— begin SUPPLIED DATA —

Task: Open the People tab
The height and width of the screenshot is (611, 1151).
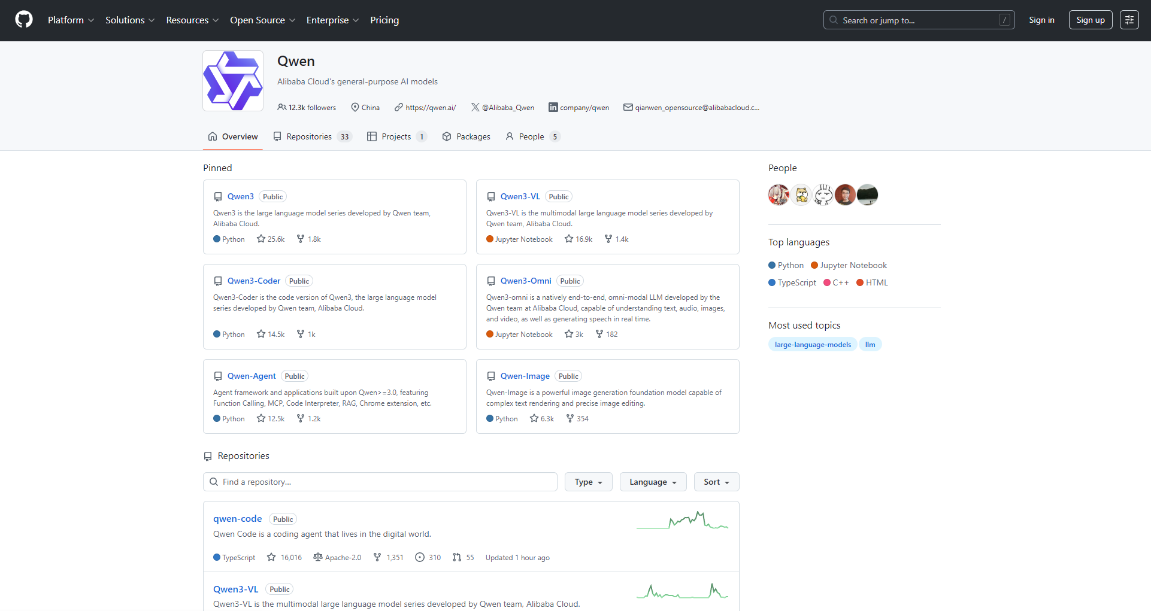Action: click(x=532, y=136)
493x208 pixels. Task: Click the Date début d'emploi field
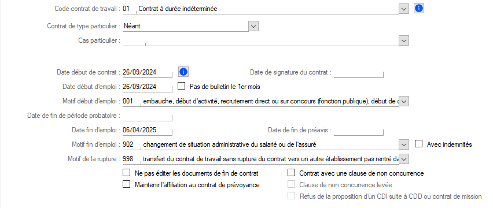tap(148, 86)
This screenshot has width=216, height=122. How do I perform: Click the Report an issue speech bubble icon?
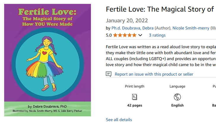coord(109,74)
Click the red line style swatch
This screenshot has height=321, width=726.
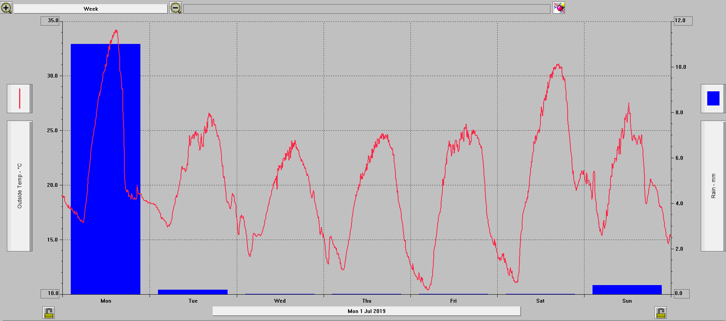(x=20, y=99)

— end SUPPLIED DATA —

WHAT YOU WILL DO >> Copy the records word for word from the line containing "This screenshot has width=216, height=122." through the end of the records, including both ends, and leave the pictures out.

FINAL RESULT >>
This screenshot has width=216, height=122. How do I perform: Click the Report an issue speech bubble icon?
coord(109,74)
Click the red line style swatch
This screenshot has height=321, width=726.
(x=20, y=99)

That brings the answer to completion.